Disciple de Cheikh Ahmadou Bamba, éducateur et poète reconnu, Serigne Mbaye Diakhaté a consacré sa vie à la formation spirituelle des disciples. Retour sur le parcours d’un homme de savoir qui a marqué de son empreinte les premières heures du mouridisme.
Trouvé chez lui, au quartier Touba-Ndiarème, Mor Kane Balla Aïssa ne tarit pas d’éloges sur Serigne Mbaye Diakhaté, qu’il présente comme l’un des compagnons les plus érudits de Cheikh Ahmadou Bamba. « C’était un homme de science issu d’une famille où le savoir se transmettait de génération en génération », résume d’emblée le spécialiste du mouridisme. « C’est en 1975 que j’ai découvert Serigne Mbaye à travers deux vers adressés à l’un de ses élèves, Khaly. La profondeur de son message m’avait immédiatement frappé. Je me suis dit alors que l’auteur de ces lignes était appelé à entrer dans la postérité », se souvient-il. Né en 1875 à Keur Makalla, Serigne Babacar Diakhaté, plus connu sous le nom de Serigne Mbaye Diakhaté, est le fils de Khally Madiakhaté Kalla, éminente figure intellectuelle du Cayor et du Baol, et de Sokhna Penda Coumba Fall, fille de Boubacar Penda Yéri Fall, descendant de Khally Amar Fall, fondateur de la prestigieuse université de Pire.
« Serigne Mbaye était apparenté à la plupart des grandes familles religieuses et savantes du Sénégal », souligne Mor Kane Balla Aïssa. Très tôt initié aux sciences islamiques par son père puis par son frère aîné Mor Saassoum Diakhaté, le jeune Babacar grandit dans un environnement où l’excellence intellectuelle allait de soi. « Il a vécu 24 ans dans la concession familiale, sous l’aile de son père Khaly Madiakhaté Kalla. La maison de Khaly étant une véritable université, Serigne Mbaye avait sans doute un niveau assez élevé en termes de connaissances avant qu’il n’envisage de rejoindre Serigne Touba », indique le spécialiste.
En ce moment, le saint homme était en exil au Gabon, mais Babacar Diakhaté se résolut tout de même de rester avec son frère, Mame Thierno Birahim, qui compléta son enseignement dans plusieurs domaines des sciences. Selon Mor Kane Balla Aïssa, Mame Thierno présenta Serigne Mbaye à Cheikhoul Khadim, à son retour d’exil en 1902, en lui précisant qu’il était le fils de Khally Madiakhaté Kalla, rappelé à Dieu plus tôt en 1900. « Serigne Touba reconnut qu’il devait beaucoup à ce dernier qui fut son professeur.

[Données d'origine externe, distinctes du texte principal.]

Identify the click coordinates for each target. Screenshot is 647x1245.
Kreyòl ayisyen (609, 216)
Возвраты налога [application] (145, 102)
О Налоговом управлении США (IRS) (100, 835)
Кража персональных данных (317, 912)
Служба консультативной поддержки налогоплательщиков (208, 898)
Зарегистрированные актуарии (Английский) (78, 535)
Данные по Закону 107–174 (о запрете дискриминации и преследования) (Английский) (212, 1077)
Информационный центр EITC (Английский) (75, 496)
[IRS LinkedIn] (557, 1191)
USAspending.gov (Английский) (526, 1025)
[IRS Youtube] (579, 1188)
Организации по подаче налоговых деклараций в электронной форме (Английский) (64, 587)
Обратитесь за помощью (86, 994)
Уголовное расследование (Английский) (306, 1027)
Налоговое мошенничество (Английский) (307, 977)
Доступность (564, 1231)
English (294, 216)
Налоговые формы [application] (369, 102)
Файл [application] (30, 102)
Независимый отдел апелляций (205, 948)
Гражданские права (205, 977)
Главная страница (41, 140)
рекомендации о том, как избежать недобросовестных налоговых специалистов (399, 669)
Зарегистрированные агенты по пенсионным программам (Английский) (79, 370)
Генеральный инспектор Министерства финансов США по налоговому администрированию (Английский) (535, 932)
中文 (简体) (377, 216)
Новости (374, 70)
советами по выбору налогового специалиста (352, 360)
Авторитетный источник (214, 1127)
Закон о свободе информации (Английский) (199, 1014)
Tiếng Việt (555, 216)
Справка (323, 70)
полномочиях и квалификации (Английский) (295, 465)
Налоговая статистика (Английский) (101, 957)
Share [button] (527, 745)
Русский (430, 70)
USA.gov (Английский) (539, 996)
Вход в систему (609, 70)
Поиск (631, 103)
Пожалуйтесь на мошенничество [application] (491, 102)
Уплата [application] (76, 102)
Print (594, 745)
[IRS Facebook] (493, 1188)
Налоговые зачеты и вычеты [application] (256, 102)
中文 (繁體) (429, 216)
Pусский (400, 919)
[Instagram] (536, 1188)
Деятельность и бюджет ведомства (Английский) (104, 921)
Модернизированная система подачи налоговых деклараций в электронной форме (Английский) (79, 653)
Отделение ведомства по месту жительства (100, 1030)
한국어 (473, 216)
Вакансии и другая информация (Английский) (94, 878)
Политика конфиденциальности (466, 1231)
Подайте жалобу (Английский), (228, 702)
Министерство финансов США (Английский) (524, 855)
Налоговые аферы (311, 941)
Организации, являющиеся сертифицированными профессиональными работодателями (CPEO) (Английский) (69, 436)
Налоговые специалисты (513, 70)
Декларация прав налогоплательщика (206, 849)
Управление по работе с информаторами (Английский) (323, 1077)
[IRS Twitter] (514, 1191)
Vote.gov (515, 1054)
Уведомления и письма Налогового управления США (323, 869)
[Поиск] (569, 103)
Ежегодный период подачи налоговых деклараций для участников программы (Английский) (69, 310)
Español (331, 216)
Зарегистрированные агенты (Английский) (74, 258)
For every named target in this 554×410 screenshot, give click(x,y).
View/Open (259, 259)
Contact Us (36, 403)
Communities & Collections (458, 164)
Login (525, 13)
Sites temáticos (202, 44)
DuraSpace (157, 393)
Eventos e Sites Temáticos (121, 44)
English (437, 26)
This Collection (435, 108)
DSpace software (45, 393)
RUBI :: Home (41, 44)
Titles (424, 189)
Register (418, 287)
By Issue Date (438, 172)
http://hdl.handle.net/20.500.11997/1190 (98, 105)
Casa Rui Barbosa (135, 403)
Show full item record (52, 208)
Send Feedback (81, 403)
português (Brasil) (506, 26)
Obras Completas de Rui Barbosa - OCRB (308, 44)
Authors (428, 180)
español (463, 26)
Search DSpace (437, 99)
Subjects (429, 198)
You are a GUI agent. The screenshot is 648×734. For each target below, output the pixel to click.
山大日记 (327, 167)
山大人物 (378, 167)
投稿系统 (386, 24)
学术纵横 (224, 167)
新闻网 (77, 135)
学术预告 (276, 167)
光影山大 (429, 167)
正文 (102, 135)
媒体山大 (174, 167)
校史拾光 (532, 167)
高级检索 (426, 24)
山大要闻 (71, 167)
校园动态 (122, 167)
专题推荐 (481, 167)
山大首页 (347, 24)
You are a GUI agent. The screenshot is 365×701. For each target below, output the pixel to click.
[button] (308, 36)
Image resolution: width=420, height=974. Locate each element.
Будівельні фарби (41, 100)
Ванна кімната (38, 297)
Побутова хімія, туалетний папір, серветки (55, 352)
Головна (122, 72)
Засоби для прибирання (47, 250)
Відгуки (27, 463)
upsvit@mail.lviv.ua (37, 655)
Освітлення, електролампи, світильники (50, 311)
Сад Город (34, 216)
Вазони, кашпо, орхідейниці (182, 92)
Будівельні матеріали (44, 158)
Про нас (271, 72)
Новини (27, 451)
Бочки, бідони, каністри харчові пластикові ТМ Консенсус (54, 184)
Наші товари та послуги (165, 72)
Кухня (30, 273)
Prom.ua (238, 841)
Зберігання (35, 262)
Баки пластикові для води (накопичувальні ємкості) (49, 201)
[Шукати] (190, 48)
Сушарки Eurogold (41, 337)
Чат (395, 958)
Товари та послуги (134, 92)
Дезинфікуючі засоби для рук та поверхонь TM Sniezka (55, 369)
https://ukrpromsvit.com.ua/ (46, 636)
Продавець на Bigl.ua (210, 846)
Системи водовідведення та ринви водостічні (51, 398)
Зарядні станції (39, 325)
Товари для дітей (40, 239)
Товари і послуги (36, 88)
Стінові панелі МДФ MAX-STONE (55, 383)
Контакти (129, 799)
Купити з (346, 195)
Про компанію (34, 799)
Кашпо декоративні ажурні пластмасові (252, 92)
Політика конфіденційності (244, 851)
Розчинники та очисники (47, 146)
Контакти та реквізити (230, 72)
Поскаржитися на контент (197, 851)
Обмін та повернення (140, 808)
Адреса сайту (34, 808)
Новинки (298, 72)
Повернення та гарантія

Prendre Serigne Mbaye est donc pour lui une occasion d’exprimer sa reconnaissance à Khaly », précise Mor Kane.
Expert de l’âme humaine
C’est ainsi que Serigne Mbaye commença son service auprès de Serigne Touba dont il deviendra un disciple de premier plan. En 1903, Cheikh Ahmadou Bamba fut de nouveau déporté en Mauritanie. Le disciple, en compagnie de Serigne Ndame Abdourahmane Lo, n’hésita pas à le rejoindre au pays des maures. Sur place, le Cheikh lui confia la formation et l’éducation de son fils Serigne Bassirou Mbacké. «Je ferai de toi ce que tu veux, à condition de faire de lui, ce que je veux qu’il soit, lui a dit Serigne Touba», précise Mor Kane. C’est dans ce cadre que Serigne Mbaye Diakhaté passa 20 ans auprès de Serigne Touba entre son séjour en Maritanie et bien après son retour durant son installation à Thiéyène Djoloff et, plus tard, à Diourbel.
Éducateur hors pair et travailleur infatigable, Serigne Mbaye Diakhaté continua à assister le Cheikh dans la formation des disciples, «au-delà de ses activités agricoles». «C’était un grand érudit spécialisé dans l’éducation de l’âme et la formation spirituelle», précise Mor Kane. Aujourd’hui, son œuvre est reprise par des chanteurs religieux et fait l’objet de recherche dans les milieux académiques. En son temps d’ailleurs, comprenant la dimension éducative des textes de Serigne Mbaye, le Khalife général des mourides, Serigne Abdou Lahad, avait demandé au chanteur Cheikh Ahad Touré d’enregistrer sur cassettes toutes ses œuvres. A cette occasion, selon Mor Kane, plus d’une vingtaine de bandes cassettes ont été ainsi réalisés. « À ce jour, près de 5000 poèmes de Serigne Mbaye sont recensés. Tous abordent des thématiques telles que l’exhortation au travail, la patience, la discipline morale, etc. », précise le spécialiste. Serigne Mbaye Diakahté fut rappelé à Dieu en 1954.